#### AUFGABENZIEL
Fassen Sie den folgenden Interviewauszug in genau zwei Sätzen zusammen.

Hätte ich vor acht Jahren gewusst, was ich alles erleben werde und aushalten muss, dann Nein. Aber ich habe viele interessante Menschen kennengelernt, konnte Anlässe besuchen, welche ich sonst nie besucht hätte, und habe sehr viel gelernt. Das spricht wiederum für die Sache. Unter dem Strich bin ich ein positiver Mensch und halte mich an den positiven Dingen im Leben fest.

Sie mussten in Ihrer Zeit als Gemeindepräsidentin viel einstecken, wurde Ihnen auch Danke gesagt?

Besonders jetzt, da ich aufhöre, kommen die Menschen zu mir. Bedauern meinen Abgang. Eine Frau sagte mir, sie könne sich niemanden anderen vorstellen für meine Nachfolge. Das sehe ich als Zeichen von Dankbarkeit und Wertschätzung. Diese Wertschätzung möchte ich meiner Nachfolge auch in monetärer Form entgegengebracht wissen.

Was meinen Sie damit?

Zuerst: Das Pensum als Gemeindepräsidentin ist stark angestiegen. Gemäss meiner Zeiterfassung arbeite ich 45 bis 50 Prozent. Das sind 25 Prozent mehr, als mir mein Vorgänger damals prophezeit hatte. Und es wird nicht weniger Aufwand auf das künftige Präsidium zukommen.

Und darum setzen Sie sich für Ihre Nachfolge ein?

Diese Person wird zugunsten der Gemeinde ihren Job hintanstellen und dabei – Stand heute – auf Pensionskassenbeiträge ihres Arbeitgebers verzichten. Angesichts dessen, was man sich alles bieten lassen muss, finde ich das unfair. Vor meinem Rücktritt will ich die Pensionskassen-Beiträge für meine Nachfolge gesichert wissen.

#### AUSGEWÄHLTE EINTRÄGE
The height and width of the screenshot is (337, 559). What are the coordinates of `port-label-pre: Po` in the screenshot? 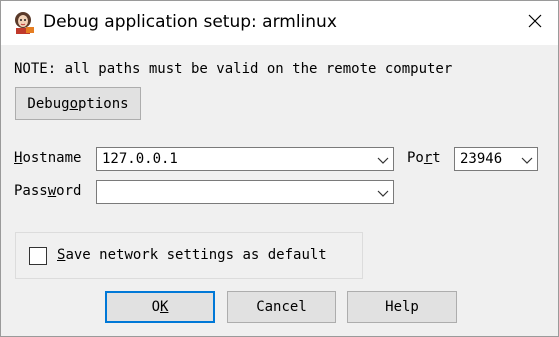 It's located at (416, 158).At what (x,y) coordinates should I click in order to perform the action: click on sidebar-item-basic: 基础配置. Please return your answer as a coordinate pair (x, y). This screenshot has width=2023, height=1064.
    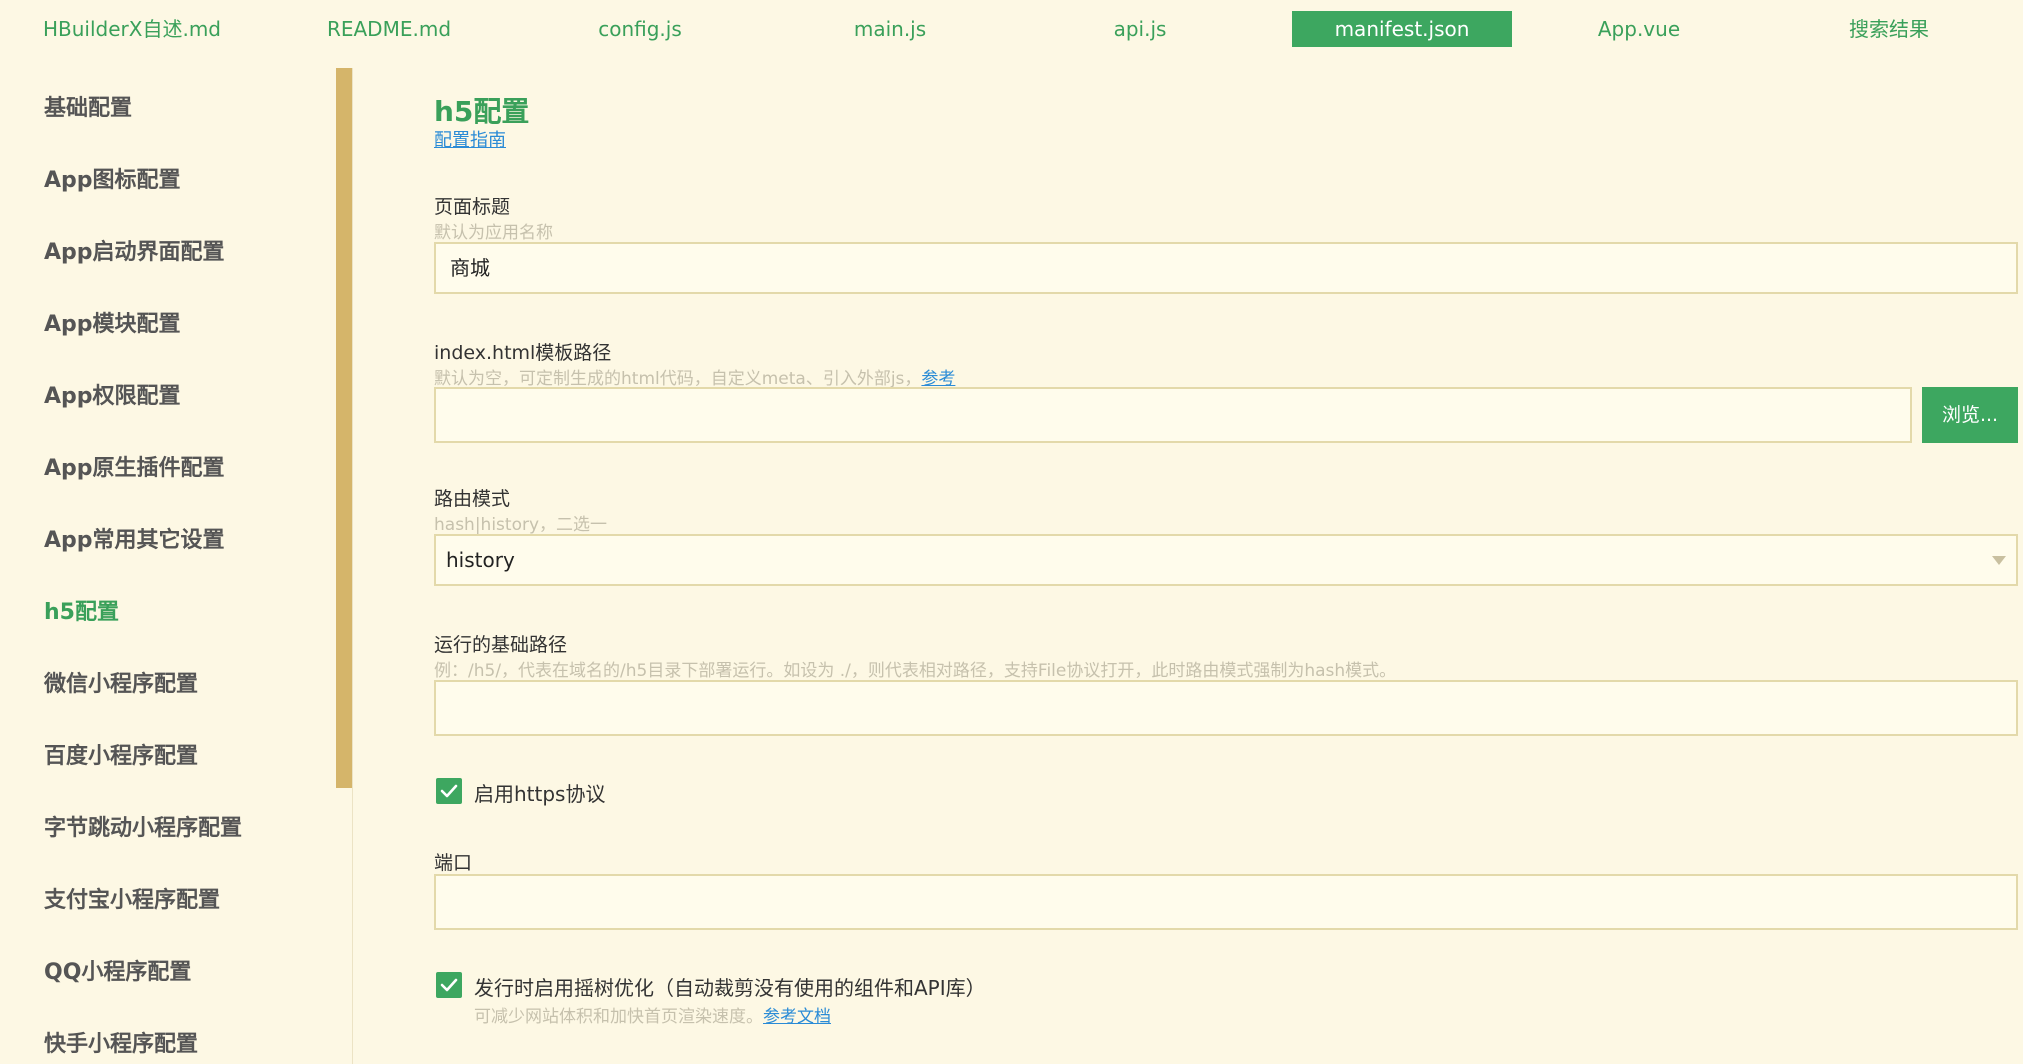
    Looking at the image, I should click on (88, 106).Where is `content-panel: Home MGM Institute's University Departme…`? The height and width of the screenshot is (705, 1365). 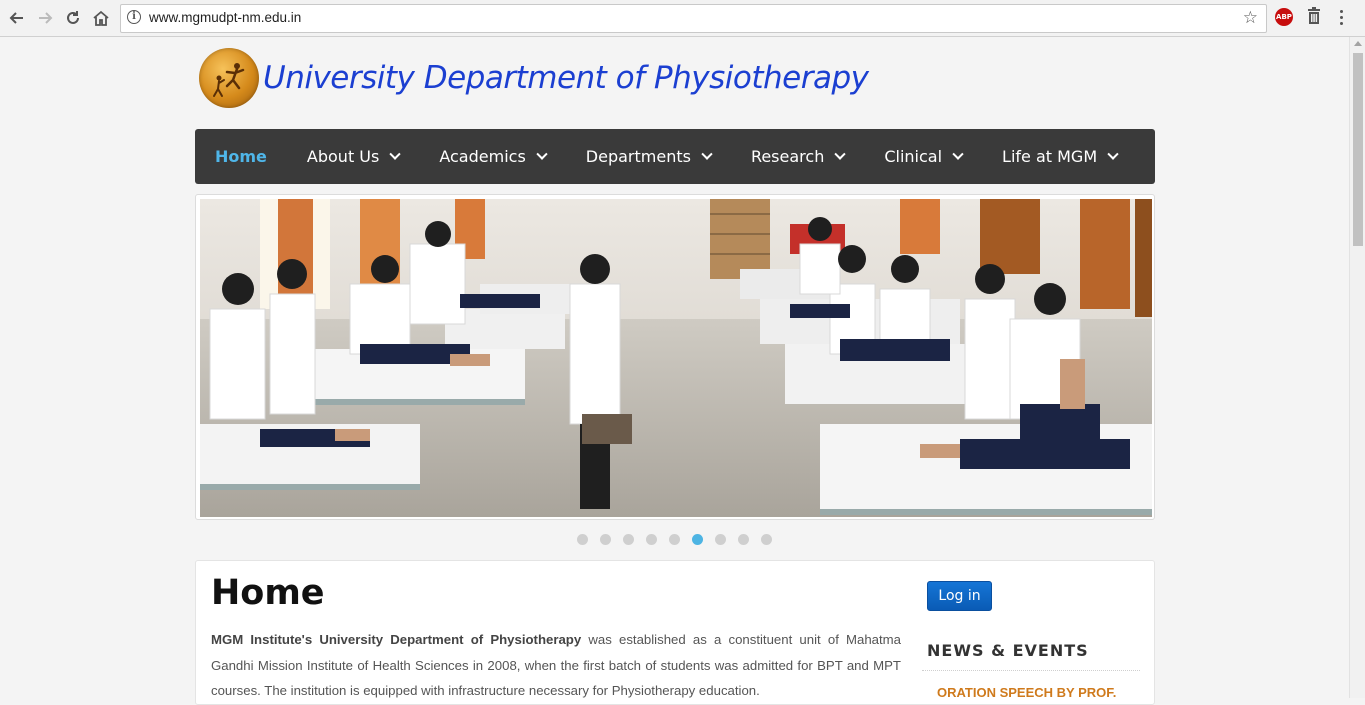 content-panel: Home MGM Institute's University Departme… is located at coordinates (675, 632).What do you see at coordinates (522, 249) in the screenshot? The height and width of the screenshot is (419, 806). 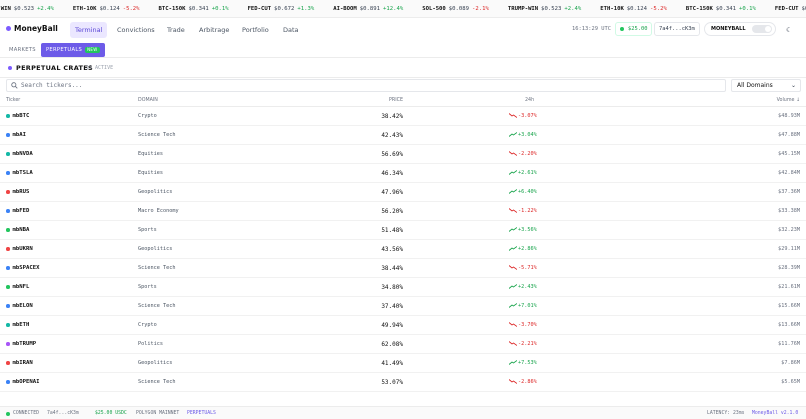 I see `row-change: +2.86%` at bounding box center [522, 249].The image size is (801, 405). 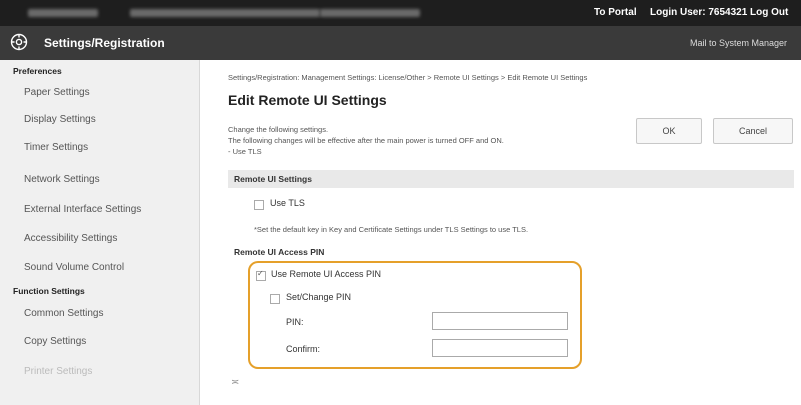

#### ERGEBNIS DER AUFGABE
Die scheidende Gemeindepräsidentin blickt trotz allem, was sie aushalten musste, positiv auf ihre Amtszeit zurück, weil sie viele interessante Menschen kennengelernt und viel gelernt hat, und erfährt nun bei ihrem Abgang Dankbarkeit und Wertschätzung. Da ihr Pensum mit 45 bis 50 Prozent deutlich höher ist als von ihrem Vorgänger vorhergesagt, will sie vor ihrem Rücktritt die Pensionskassenbeiträge für ihre Nachfolge sichern.